By turning its attention to Kayes, the group is not only widening its footprint but threatening to encircle Bamako.
What else is at stake?
Since 2012, Mali has been in the grip of a profound security crisis fuelled by violence from groups affiliated with al-Qaeda and the Islamic State (IS) organisation, as well as other armed militia.
Local and international media warn that JNIM's recent isolation of parts of southern Mali could pave the way for similar incursions into neighbouring coastal countries.
The crisis underscores the limits of Mali's reliance on military force, supported by Russian Africa Corps mercenaries, as the Wagner Group is now known, whose role in operations is not officially acknowledged.
By disrupting trade routes from Senegal and Mauritania, JNIM has shown it can project influence westward, raising fears of an expansion into those countries.
The Union of Senegalese Truckers (URS) blamed militants and described the recent abductions of lorry drivers as a threat to regional trade.
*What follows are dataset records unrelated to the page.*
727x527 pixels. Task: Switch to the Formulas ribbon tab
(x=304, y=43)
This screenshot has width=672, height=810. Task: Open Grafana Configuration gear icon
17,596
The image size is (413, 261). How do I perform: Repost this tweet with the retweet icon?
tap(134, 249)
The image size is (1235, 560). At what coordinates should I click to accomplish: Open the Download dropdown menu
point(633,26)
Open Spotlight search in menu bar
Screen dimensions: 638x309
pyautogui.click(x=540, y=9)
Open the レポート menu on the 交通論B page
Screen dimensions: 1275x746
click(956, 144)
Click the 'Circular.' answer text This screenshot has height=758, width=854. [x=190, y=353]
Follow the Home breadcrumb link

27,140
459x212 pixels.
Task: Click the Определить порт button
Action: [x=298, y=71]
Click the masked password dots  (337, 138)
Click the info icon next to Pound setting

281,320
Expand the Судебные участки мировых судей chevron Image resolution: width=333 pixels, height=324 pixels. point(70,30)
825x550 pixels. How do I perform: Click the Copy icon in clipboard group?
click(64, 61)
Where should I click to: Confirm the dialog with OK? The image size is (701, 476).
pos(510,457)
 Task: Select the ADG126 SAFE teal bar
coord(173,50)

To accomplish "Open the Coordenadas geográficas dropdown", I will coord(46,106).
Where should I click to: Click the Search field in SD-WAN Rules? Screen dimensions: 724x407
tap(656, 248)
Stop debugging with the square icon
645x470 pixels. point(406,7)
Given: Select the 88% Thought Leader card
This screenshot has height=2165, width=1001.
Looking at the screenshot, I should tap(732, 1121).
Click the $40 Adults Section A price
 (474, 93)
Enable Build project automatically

Mali is Senegal's main African trade partner, accounting for more than $1.4bn (£1bn) in exports last year. The Bamako-Kayes route carries fuel, cement, foodstuffs and manufactured goods critical to both economies.
There is a risk that what began as a tactical disruption may evolve into a prolonged siege, eroding confidence in Malian state institutions and exposing its fragility.
JNIM's "choice to target buses and tankers is not insignificant – it aims to strike at the heart of Mali's social and economic mobility", Bamada.net reported last week.
More than a local flare-up, the siege of Kayes is a warning sign that the jihadist insurgency in Mali has entered a new phase with the repercussions of economic sabotage reaching well beyond Mali's borders.